Ictus, la GISE denuncia: in Italia mancano 100 stroke unit


Gli esperti della Società Italiana di Cardiologia Interventistica (GISE) denunciano: in Italia mancano 100 stroke unit dove è possibile utilizzare la trombectomia

Un nuovo studio suggerisce che le persone colpite da ictus aterotrombotico e con ipertrigliceridemia hanno un rischio maggiore di recidiva

Si chiama ‘trombectomia intracranica’ ed è una tecnica all’avanguardia, sicura e in grado di ridurre la disabilità residua dopo un ictus. Questo sistema ‘libera’ i vasi ostruiti attraverso una procedura percutanea, ed è oggi una valida alternativa alla trombolisi con farmaci anche perché ha una finestra di intervento più lunga, fino a 16/24 ore dalla comparsa dei sintomi in pazienti adeguatamente selezionati con studio di perfusione, contro le 4,5-9 ore al massimo della trombolisi endovenosa. Una differenza di tempo fondamentale per i pazienti.

────────────────────

*Domande*
a - Rispondi a queste domande sull'articolo sull'ictus:
(i) Secondo la GISE, quante stroke unit mancano in Italia?
(ii) Secondo il nuovo studio, quali persone hanno un rischio maggiore di recidiva?
(iii) Entro quante ore dalla comparsa dei sintomi si può fare la trombectomia intracranica?
b - Scrivi il seguito dell'articolo sull'ictus, partendo dal punto in cui si ferma.
Il materiale qui sotto viene da un'altra fonte.

*Blocco dati*
────────────────────

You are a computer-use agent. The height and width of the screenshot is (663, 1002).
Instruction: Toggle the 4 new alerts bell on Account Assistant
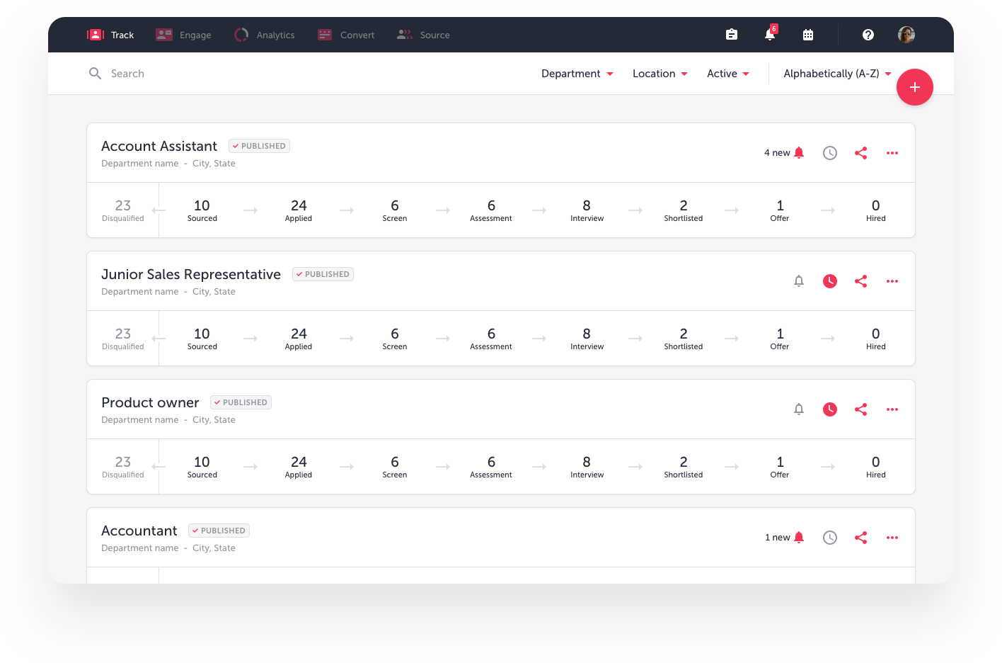click(799, 153)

────────────────────

*Risposte per numero*
a -
(i) Ne mancano 100.
(ii) Le persone colpite da ictus aterotrombotico e con ipertrigliceridemia.
(iii) Fino a 16/24 ore, in pazienti adeguatamente selezionati con studio di perfusione.

b -
Purtroppo però, oggi, in Italia, vengono sottoposti all’intervento meno di 4 pazienti su dieci, fra coloro che ne avrebbero l’indicazione, perché sono ancora troppo poche le Unità Neurovascolari dove è possibile utilizzare la trombectomia: per garantire terapie adeguate a tutti i pazienti servirebbero 300 Stroke Unit in tutta Italia, ma tuttora ce ne sono soltanto 190. Lo denunciano gli esperti della Società Italiana di Cardiologia Interventistica (GISE) durante la prima edizione del convegno Rome Peripheral Intervention, sottolineando che c’è anche una distribuzione molto disomogenea dei Centri Ictus presenti in Italia: l’80% si trova al Nord, una situazione che penalizza i pazienti del Centro e Sud Italia e che contribuisce a spiegare perché oggi meno della metà delle vittime di ictus riceva un trattamento tempestivo e adeguato.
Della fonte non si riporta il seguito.